→ INSTRUCTIONS TO FOLLOW: Copy nothing from the entries below except the lines from the one containing "You are a computer-use" through the one containing "Instruction: Open View Nutrition Facts", and copy those exactly.

→ SOURCE INFORMATION:
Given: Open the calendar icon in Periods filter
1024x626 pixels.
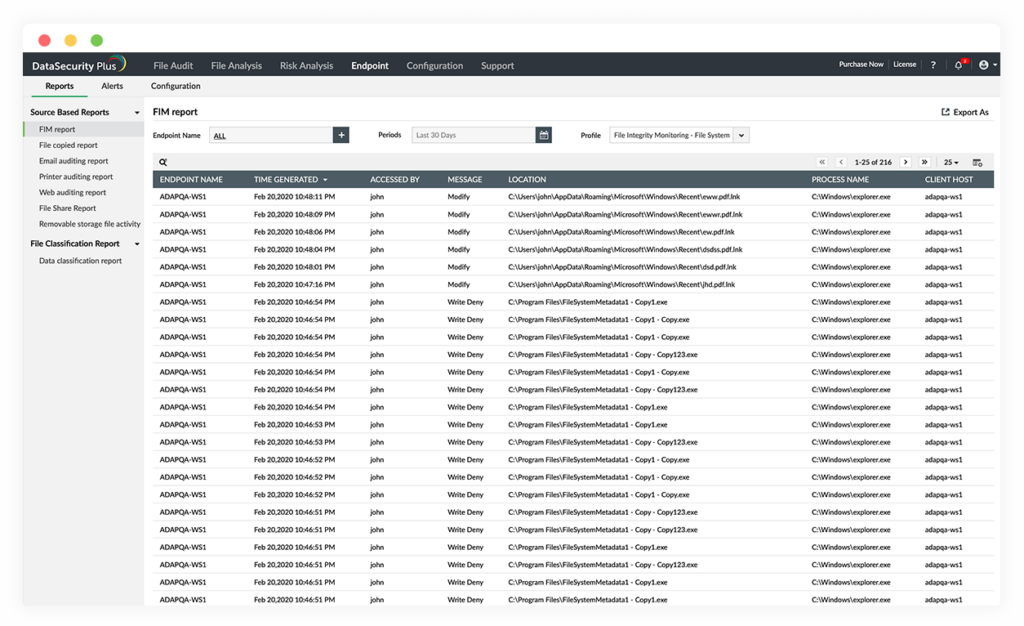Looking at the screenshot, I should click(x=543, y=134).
* * *
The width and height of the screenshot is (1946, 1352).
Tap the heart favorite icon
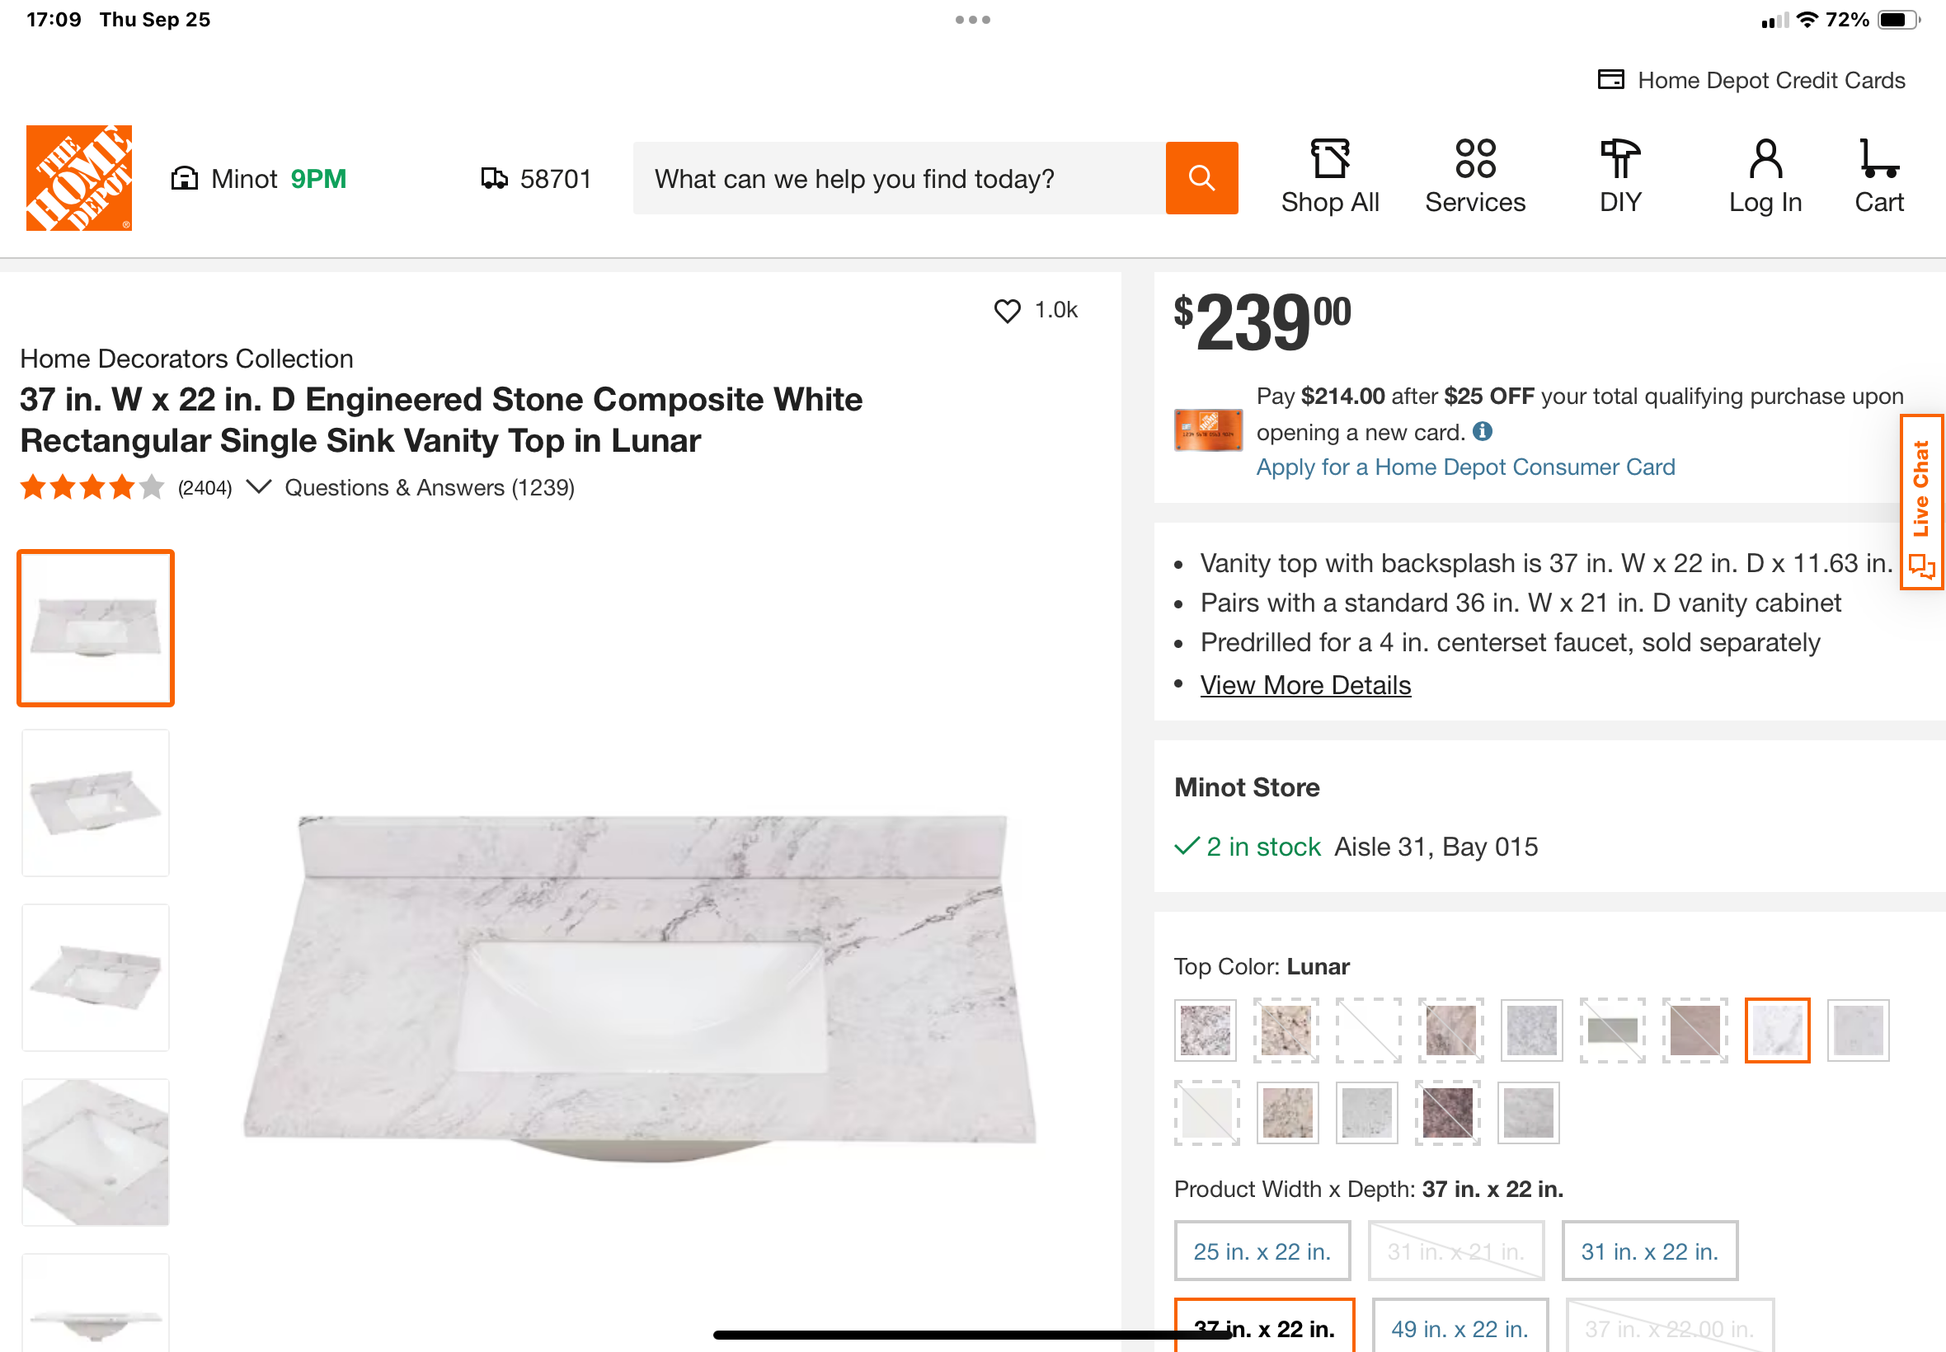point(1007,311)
--
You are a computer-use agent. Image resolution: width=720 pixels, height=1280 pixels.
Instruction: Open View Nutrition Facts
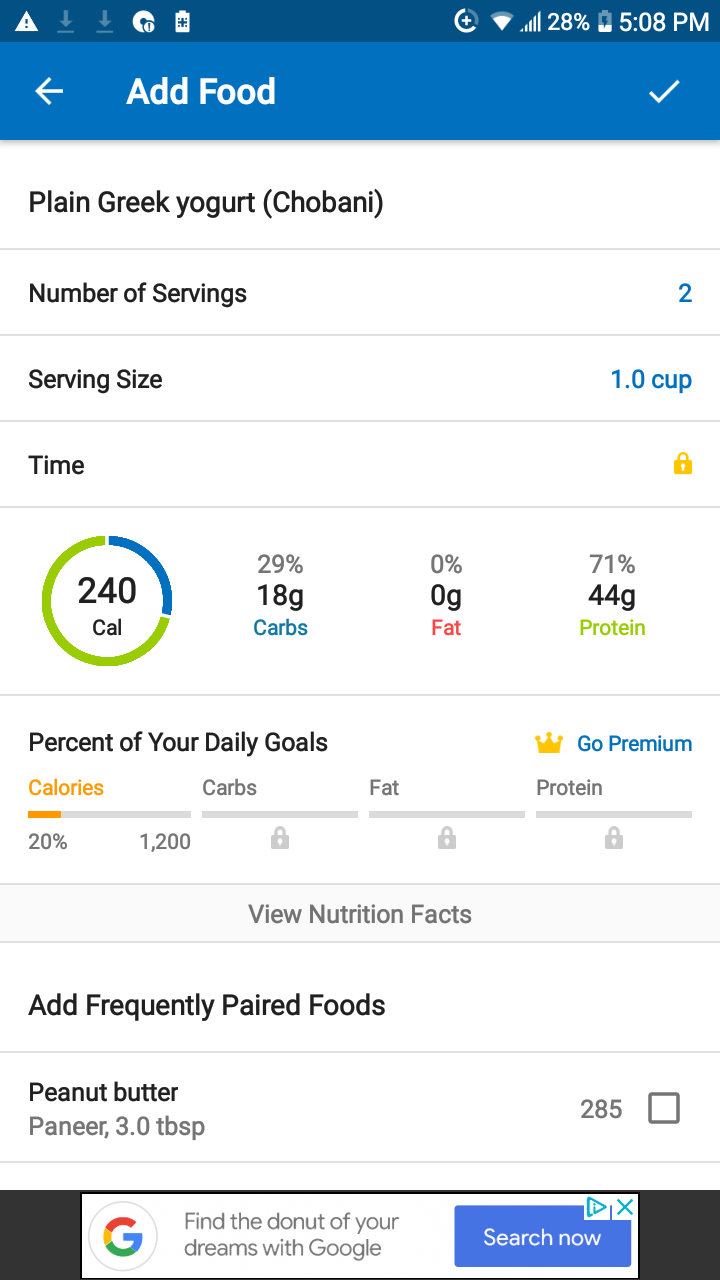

→ ANSWER TO THIS EXERCISE:
You are a computer-use agent. Image resolution: width=720 pixels, height=1280 pixels.
Instruction: Open View Nutrition Facts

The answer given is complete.